With Anderson out you try him top 6 with Dvorak and Gally .
But honestly i’d be looking at a trying to make a trade for someone who can help Slafkovsky Adjust and Filip Zadina’s being shopped still. While not the same language its similar as its both based of the same Writen Czech foundation. Its like how Portuegese and Spanish are different but if you speak one you likely understand a lot of the other.

Short Term i think Slafkovsky-Zadina could be great
But when Mesar comes to the NHL next year they could be a legit 2nd line long term.
Another option more likely to work short term anyways is Thomas Tatar’s return.
Tatar being one of the few Pro Slovaks someone who Slafkovsky looked up to worked with KK and his Pori,Finland fellow native Joel Armia in the first 2 years.

Personaly i like Tatar as we know what we get with him but it will cost us so pass.
I’d go with Zadina as while it will cost more then Tatar its worth it for a young top 10 draft pick who’s an RFA on a good contract with term.
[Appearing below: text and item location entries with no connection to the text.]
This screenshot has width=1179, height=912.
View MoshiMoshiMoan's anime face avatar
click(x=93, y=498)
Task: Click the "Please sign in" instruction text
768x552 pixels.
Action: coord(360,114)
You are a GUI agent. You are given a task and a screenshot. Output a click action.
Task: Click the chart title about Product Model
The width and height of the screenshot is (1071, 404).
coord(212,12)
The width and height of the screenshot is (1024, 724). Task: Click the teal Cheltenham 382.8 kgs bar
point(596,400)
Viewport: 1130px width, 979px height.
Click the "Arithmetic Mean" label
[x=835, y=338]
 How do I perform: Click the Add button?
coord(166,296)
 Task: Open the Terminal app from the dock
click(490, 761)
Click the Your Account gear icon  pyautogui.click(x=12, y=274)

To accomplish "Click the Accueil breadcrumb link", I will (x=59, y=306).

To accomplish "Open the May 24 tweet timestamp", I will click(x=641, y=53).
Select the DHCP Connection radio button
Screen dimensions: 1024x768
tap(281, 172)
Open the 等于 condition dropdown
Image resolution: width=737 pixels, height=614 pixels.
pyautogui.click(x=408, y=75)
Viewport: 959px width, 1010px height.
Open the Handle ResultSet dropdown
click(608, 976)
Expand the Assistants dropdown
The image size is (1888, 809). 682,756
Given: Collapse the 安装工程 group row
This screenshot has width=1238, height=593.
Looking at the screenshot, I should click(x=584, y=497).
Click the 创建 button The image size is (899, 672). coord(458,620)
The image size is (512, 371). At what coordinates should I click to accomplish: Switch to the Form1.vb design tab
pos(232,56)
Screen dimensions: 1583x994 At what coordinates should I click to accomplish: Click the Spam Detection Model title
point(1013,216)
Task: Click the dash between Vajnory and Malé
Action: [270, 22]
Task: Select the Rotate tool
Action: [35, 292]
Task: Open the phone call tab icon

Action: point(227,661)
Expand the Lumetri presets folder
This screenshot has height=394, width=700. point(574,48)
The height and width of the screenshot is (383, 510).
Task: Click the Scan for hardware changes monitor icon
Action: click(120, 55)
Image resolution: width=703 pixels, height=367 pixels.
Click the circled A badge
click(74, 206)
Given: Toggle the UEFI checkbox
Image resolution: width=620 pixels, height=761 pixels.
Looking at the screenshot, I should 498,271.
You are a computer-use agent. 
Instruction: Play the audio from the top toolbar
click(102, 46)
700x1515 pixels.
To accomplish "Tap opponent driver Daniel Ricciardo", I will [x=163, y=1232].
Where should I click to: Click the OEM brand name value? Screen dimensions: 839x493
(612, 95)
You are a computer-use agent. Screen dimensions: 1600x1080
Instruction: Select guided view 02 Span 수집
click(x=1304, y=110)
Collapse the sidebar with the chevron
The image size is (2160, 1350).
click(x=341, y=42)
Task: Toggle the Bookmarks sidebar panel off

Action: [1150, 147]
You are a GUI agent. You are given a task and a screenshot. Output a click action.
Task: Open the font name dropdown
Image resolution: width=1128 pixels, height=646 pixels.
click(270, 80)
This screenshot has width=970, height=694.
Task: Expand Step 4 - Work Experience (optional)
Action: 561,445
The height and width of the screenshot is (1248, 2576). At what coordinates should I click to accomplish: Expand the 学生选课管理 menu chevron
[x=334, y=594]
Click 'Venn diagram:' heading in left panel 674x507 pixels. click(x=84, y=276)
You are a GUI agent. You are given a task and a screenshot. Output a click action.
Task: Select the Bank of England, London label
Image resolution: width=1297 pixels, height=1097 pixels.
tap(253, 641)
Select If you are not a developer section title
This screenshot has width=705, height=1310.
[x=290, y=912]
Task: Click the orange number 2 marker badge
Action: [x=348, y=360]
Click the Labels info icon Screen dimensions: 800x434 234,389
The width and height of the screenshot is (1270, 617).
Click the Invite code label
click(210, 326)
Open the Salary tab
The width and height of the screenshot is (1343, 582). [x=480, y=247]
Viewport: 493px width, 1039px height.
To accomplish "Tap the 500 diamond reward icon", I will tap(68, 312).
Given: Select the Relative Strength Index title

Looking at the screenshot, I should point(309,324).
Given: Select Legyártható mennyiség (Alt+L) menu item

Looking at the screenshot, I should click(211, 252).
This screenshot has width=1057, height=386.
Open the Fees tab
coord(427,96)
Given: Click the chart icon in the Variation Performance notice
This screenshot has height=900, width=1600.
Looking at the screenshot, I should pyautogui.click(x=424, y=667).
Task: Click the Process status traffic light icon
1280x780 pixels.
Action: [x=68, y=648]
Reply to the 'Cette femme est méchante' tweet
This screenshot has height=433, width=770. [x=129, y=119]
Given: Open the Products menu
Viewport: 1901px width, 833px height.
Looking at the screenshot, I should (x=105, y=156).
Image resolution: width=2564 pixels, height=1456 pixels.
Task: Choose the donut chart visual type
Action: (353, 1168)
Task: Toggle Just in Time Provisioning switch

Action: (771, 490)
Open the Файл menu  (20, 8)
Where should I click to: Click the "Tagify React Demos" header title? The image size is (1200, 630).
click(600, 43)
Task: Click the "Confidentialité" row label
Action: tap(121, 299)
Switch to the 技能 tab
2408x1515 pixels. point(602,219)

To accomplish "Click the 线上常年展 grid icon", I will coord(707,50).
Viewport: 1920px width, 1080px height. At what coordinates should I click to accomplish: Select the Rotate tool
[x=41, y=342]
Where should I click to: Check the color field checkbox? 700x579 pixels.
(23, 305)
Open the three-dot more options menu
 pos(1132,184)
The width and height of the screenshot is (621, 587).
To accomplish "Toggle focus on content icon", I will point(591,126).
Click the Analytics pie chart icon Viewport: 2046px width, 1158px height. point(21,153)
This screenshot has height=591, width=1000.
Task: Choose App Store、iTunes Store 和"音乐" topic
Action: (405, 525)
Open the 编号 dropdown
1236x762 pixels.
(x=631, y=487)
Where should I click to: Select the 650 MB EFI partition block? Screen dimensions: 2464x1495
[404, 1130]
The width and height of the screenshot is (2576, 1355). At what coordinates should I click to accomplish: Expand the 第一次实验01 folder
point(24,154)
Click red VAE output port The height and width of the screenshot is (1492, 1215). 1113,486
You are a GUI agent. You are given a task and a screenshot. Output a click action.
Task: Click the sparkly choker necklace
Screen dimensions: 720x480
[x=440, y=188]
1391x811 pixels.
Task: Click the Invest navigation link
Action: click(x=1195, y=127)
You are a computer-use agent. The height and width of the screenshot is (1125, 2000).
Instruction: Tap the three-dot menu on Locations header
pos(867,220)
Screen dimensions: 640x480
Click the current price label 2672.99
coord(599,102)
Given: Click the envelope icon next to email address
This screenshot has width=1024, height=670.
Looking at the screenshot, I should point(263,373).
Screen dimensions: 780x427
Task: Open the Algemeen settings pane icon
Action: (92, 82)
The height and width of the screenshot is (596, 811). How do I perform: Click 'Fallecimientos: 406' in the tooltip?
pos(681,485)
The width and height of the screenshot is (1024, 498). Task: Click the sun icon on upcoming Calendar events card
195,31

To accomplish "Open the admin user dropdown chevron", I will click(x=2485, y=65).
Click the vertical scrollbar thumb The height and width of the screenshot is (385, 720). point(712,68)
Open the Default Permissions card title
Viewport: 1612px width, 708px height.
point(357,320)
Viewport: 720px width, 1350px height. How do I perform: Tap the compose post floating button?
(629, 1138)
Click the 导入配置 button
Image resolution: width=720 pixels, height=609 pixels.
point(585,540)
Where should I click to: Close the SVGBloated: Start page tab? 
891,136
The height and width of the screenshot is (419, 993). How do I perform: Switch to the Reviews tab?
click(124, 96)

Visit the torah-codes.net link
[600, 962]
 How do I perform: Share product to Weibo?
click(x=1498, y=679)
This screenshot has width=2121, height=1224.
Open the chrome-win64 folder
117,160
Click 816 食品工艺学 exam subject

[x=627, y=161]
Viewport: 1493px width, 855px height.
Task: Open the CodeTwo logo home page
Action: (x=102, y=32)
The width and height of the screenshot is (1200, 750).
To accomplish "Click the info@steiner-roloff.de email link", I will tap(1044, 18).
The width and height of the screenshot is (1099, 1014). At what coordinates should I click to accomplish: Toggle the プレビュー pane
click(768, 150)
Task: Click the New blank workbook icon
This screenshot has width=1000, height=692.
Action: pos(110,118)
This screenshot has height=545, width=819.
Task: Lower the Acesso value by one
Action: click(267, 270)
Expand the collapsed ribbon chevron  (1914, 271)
If we can land him at the cost of a 2nd round pick and a Kappanen who’s off to a great start in Liiga and set to play for for Finland at the WJ U-20 tournament for the 2nd time looking to avenge a Silver Finish by taking Gold. That i’d do but not for a 1st unless it one from the TDL we get from a contender for one of our pending UFA’s that will likely be 28th-32nd OA


Without a doubt he should be in the AHL for the balance of the season. We all love the kid and can see his obvious potential but he needs a ton of minutes and has to play all situations. We’re not going anywhere anyhow this year so it’s definitely the right move.